WHAT NEEDS TO BE DONE: Word for word, restate the lines of the data from the first through the one containing "Click the Aktualisieren", and nothing else.

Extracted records
- Opening Delimiter -
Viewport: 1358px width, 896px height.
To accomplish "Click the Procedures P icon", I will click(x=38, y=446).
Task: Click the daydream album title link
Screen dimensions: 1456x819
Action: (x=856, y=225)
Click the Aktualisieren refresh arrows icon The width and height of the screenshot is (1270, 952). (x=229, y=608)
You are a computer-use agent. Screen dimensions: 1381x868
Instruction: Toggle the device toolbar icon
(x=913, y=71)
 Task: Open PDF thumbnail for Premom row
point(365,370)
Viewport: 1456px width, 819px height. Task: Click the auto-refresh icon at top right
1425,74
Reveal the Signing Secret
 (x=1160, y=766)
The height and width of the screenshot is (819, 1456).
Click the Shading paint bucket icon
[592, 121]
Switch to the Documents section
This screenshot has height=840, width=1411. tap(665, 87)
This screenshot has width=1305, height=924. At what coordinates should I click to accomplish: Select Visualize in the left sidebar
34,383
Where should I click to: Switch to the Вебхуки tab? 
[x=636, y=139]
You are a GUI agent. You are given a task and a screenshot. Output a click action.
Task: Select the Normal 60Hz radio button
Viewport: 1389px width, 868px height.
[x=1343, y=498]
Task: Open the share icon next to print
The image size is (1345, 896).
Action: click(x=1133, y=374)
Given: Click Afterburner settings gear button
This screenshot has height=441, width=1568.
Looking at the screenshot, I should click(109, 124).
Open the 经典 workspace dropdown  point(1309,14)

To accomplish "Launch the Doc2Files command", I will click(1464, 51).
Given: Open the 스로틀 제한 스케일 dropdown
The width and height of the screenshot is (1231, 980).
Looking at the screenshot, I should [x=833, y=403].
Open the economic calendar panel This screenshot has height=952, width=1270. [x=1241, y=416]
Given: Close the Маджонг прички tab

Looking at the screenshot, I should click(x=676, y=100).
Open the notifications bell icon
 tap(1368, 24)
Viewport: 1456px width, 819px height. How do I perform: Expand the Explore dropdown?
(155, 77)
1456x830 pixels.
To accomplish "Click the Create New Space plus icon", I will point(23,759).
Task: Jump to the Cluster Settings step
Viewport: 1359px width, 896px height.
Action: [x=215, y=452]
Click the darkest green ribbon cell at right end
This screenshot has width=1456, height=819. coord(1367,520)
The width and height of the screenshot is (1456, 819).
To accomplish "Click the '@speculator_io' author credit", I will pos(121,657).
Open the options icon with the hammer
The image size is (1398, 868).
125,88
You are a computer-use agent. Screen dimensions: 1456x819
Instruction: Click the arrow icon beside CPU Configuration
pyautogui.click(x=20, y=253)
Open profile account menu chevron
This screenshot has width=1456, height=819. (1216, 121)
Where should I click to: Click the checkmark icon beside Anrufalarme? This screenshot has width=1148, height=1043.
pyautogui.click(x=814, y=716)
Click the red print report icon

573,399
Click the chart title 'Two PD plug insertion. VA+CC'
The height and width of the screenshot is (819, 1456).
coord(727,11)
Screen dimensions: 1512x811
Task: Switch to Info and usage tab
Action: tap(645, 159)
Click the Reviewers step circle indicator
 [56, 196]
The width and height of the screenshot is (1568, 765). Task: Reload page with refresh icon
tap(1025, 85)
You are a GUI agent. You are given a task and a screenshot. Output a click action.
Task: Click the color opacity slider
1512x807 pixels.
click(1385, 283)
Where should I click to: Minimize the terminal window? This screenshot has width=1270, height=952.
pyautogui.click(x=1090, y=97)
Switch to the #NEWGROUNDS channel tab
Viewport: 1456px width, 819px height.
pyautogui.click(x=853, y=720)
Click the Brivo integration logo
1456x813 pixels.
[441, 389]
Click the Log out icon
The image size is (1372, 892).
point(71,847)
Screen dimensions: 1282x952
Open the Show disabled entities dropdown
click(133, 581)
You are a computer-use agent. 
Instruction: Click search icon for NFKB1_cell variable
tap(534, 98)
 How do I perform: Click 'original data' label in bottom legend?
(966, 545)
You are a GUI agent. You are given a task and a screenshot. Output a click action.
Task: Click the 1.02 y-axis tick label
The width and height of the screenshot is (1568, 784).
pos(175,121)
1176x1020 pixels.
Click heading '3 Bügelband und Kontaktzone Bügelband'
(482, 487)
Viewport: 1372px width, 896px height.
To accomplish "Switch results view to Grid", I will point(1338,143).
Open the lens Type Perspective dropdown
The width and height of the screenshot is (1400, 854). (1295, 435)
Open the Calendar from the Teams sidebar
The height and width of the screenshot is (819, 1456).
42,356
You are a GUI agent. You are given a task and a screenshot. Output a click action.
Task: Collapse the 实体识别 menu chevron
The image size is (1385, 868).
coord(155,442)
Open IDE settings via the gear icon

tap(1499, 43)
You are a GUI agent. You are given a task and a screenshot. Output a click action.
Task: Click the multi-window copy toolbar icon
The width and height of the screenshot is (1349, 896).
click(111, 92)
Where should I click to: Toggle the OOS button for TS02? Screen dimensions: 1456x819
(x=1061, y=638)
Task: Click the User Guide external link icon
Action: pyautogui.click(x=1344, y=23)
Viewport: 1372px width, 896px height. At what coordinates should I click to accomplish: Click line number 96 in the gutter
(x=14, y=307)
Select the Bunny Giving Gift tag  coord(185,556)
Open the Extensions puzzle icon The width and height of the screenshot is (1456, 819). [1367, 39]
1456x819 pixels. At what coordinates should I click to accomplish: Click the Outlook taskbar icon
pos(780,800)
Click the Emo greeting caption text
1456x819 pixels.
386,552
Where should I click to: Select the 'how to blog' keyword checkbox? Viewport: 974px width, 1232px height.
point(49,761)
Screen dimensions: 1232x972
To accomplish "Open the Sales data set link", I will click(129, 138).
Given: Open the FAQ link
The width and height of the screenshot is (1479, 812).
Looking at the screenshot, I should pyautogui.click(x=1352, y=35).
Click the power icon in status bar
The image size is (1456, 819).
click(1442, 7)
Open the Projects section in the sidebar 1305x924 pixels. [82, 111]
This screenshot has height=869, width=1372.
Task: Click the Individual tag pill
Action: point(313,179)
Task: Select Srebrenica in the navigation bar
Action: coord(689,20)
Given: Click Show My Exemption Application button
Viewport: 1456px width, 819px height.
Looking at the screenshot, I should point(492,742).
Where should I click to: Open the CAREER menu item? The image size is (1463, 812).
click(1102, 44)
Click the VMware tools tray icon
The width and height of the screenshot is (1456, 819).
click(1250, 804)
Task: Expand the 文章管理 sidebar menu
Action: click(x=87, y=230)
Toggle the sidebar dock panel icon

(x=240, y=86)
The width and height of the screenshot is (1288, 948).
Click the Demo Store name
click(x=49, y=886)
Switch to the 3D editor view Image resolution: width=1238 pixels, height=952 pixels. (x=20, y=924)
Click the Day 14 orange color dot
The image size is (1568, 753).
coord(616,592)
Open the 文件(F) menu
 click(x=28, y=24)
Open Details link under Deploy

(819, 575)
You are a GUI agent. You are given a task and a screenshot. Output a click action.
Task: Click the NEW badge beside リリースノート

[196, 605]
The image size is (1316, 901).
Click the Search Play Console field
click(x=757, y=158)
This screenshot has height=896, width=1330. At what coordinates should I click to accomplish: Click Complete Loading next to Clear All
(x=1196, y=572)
- Closing Delimiter -
TASK OUTPUT:
Viewport: 1358px width, 896px height.
To accomplish "Click the Procedures P icon", I will click(x=38, y=446).
Task: Click the daydream album title link
Screen dimensions: 1456x819
Action: (x=856, y=225)
Click the Aktualisieren refresh arrows icon The width and height of the screenshot is (1270, 952). (x=229, y=608)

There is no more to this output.